Gli strumenti di coordinamento delle politiche economiche sono gli strumenti ideali, in primo luogo all’interno dell’Ue dove sarebbe bene che non ci facessimo competizione fiscale. Cosa, questa, difficilissima, ma andare a un tavolo europeo a dire che dobbiamo ridurre la competizione fiscale interna e comportarci verso le grandi imprese del web in modo simile. Invece ci sono Paesi europei che se non sono paradisi fiscali poco ci manca. E se il coordinamento fosse mondiale sarebbe ancora meglio, com’è il caso della Gmt, con cui le imprese multinazionali pagano le tasse in base al fatturato o agli utili (a seconda dei casi) che realizzano nei Paesi in cui operano, senza portarli nei paradisi fiscali o nei Paesi d’origine che chiudono un occhio su fatturati realizzati all’estero. Inoltre, ovviamente un principio di giustizia vorrebbe che non ci fosse elusione delle tasse ma questo vale per chiunque, non solo per i giganti del web.
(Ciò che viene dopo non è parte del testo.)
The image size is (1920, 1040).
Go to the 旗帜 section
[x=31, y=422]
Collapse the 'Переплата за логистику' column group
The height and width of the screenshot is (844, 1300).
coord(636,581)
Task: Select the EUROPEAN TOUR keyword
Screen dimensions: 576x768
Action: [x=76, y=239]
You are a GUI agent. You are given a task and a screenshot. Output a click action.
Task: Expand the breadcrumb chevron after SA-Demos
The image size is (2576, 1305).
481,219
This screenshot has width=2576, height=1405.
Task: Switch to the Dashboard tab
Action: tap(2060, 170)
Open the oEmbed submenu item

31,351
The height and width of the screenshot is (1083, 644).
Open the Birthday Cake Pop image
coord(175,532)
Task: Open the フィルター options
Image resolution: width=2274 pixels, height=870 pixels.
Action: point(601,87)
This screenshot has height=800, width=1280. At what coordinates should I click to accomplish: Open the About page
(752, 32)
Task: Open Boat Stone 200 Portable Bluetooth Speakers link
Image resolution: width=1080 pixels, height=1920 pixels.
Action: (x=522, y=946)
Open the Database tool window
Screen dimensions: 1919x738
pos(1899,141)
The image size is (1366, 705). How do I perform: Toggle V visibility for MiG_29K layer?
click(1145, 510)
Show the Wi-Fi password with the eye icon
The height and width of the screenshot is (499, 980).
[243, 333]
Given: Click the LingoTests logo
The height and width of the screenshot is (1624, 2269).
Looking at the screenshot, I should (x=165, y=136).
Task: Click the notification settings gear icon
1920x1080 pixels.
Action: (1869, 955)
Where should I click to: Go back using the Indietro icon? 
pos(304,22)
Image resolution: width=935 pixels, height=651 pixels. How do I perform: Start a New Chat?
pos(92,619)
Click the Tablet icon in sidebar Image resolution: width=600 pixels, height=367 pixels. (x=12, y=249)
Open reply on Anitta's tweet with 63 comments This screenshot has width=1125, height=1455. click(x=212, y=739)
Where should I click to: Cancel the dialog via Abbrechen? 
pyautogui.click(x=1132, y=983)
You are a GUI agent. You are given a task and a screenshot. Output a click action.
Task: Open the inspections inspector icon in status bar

L’aliquota del 15% della Gmt resta tuttavia molto contenuta.

Sì, comunque vale il principio per cui il prelievo fiscale si distribuisce fra i Paesi in cui il soggetto opera. Il fatto di aver introdotto questo principio, che prima non c’era, è estremamente importante. In un clima mondiale come quello attuale il coordinamento delle politiche economiche rientra un po’ fra i sogni, abbiamo problemi più grandi legati alla geopolitica. La Global minimum tax è figlia di una stagione in cui c’era ragionevolezza tra le aree più potenti della terra, le tensioni attuali ricadono anche su questo. Ma sistemi di questo genere sono gli unici che permettono a un Paese di redistribuire in modo più omogeneo il carico fiscale senza rischiare di vedere ridursi l’operatività di questi soggetti. Le multinazionali del web riescono a far apparire, per struttura organizzativa, i propri profitti nei Paesi a più bassa tassazione. Ciò comporta che debbano darsi un’organizzazione che lo permetta, e classicamente le leggi tributarie internazionali cercano di perseguire con vari sistemi le multinazionali, ma oggi farlo è sempre più difficile per il fatto che buona parte di esse lavorano sul digitale e perciò il concetto di localizzazione fisica dell’azienda non è applicabile.

Una cosa è perseguire un’azienda che apre una fabbrica in Italia, per cui si può dire che stia lavorando nel nostro Paese, altro è perseguire un’azienda che vende in Italia ma opera da altri Paesi.